▼▼▼

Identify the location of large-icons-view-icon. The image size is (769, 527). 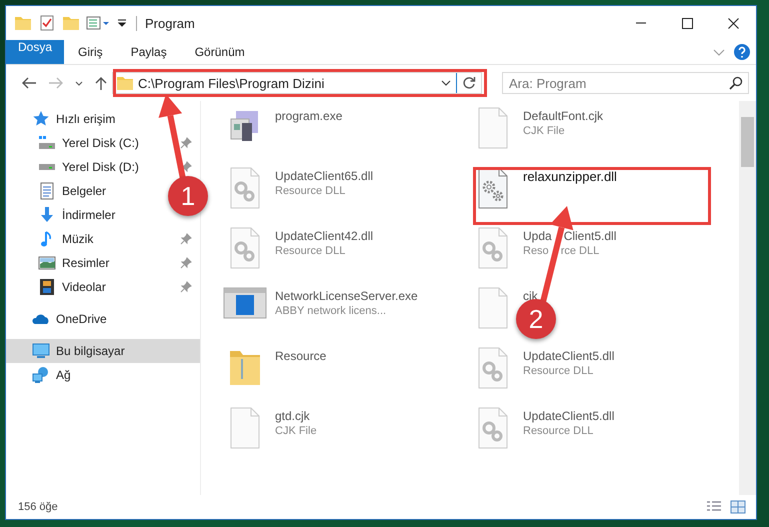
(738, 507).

▲▲▲
▼▼▼

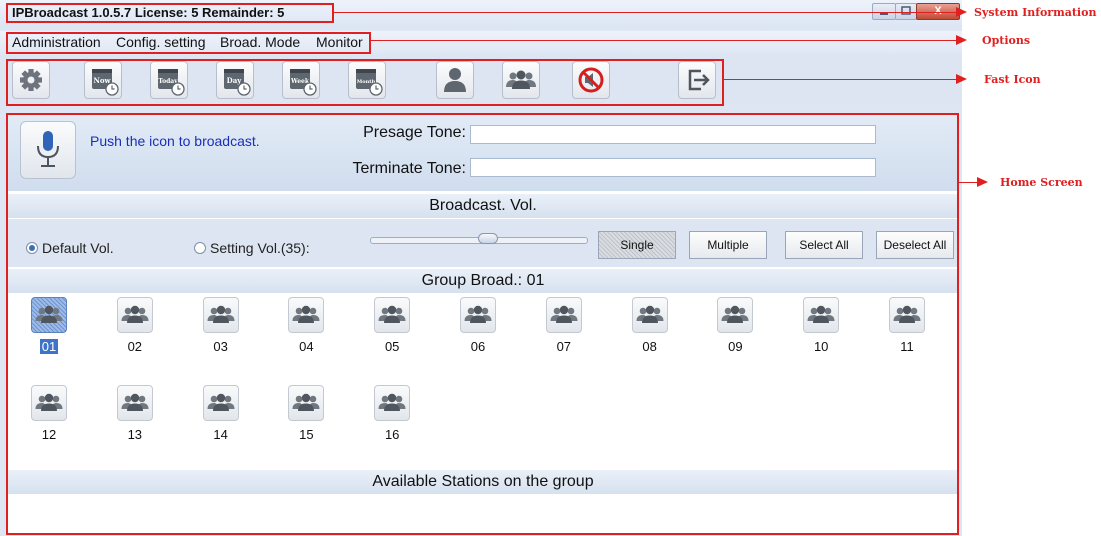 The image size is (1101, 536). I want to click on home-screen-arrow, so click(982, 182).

▲▲▲
▼▼▼

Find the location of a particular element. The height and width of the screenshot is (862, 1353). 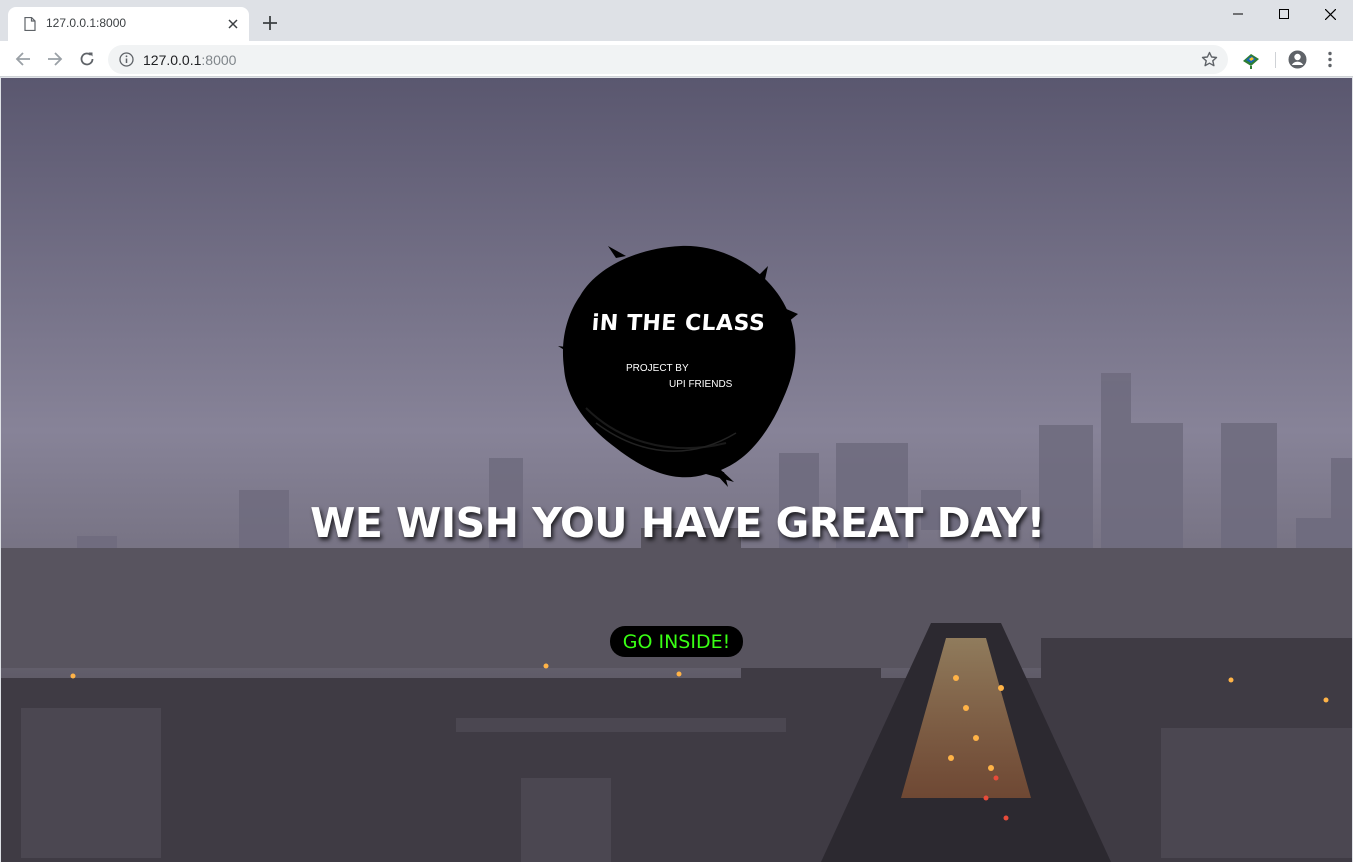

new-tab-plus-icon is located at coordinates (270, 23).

▲▲▲

> _Request_
Turn the stretch of the records from the line containing "Find the location" through the line containing "new-tab-plus-icon is located" into a JSON list of strings, one string per line. Skip blank lines and leave out the pictures.

> _Answer for the task_
[
  "Find the location of a particular element. The height and width of the screenshot is (862, 1353). ",
  "new-tab-plus-icon is located at coordinates (270, 23)."
]